*Exercise objective*
Rewrite the records below, replacing "midpoint" with "center point" and leaving everything else unchanged. Omit the pictures from your answer.

*Provided records*
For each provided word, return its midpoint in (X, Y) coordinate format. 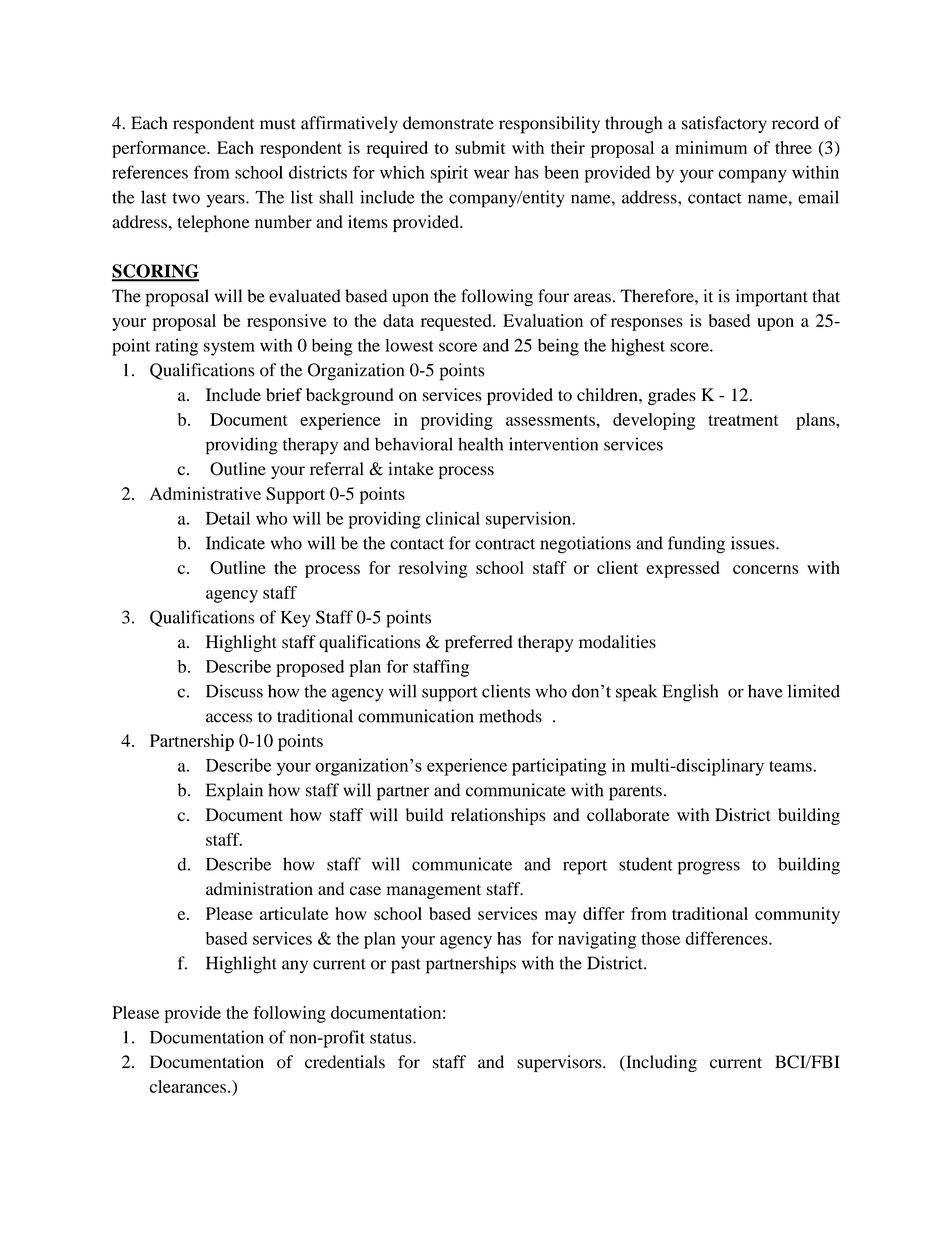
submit (480, 147)
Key (296, 619)
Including (660, 1063)
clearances (189, 1086)
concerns (766, 569)
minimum (711, 147)
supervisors (560, 1063)
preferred (479, 643)
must (278, 124)
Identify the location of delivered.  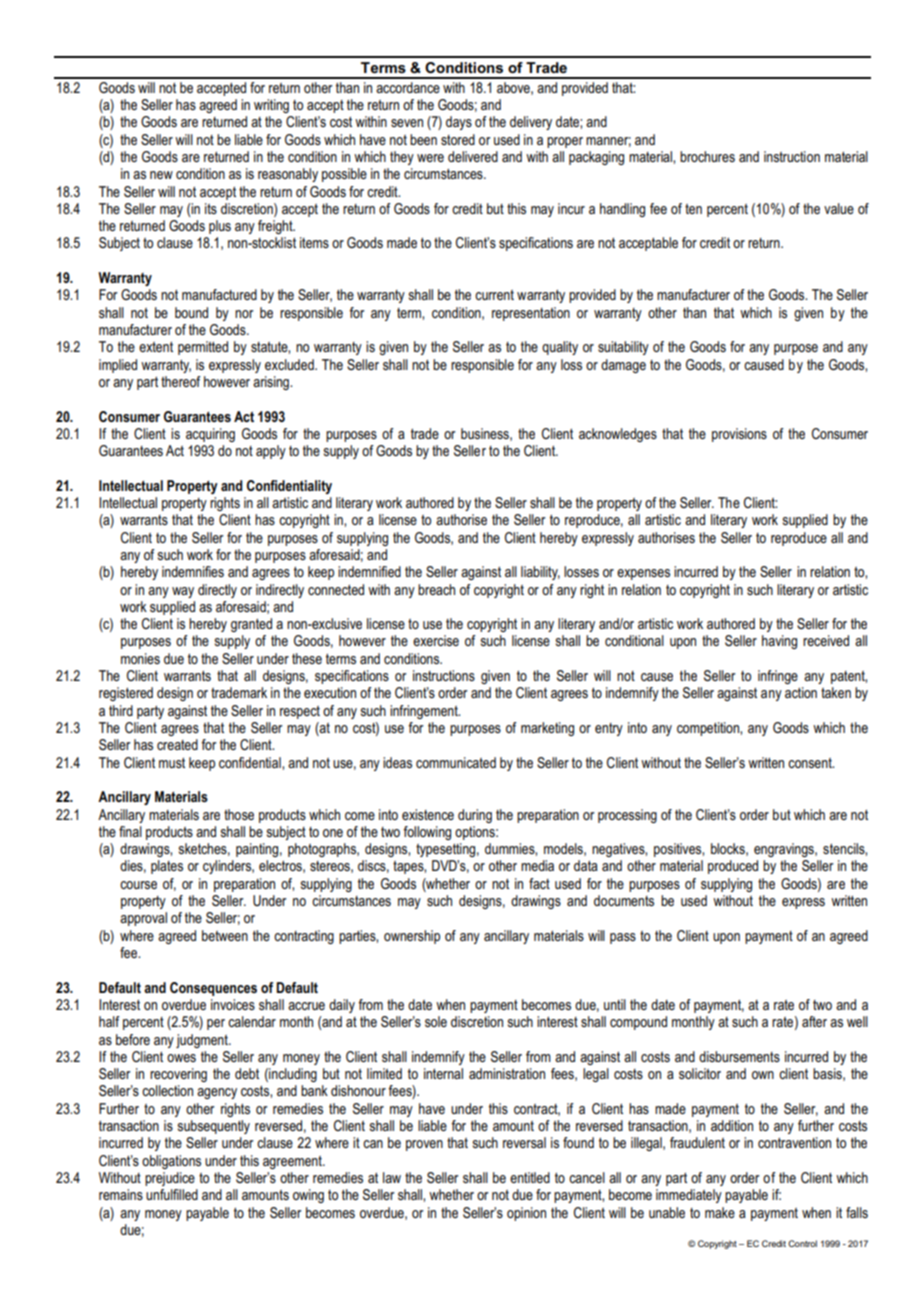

*Written solution*
For each provided word, return its center point in (X, Y) coordinate format. 
submit (480, 147)
Key (296, 619)
Including (660, 1063)
clearances (189, 1086)
concerns (766, 569)
minimum (711, 147)
supervisors (560, 1063)
preferred (479, 643)
must (278, 124)
Identify the location of delivered.  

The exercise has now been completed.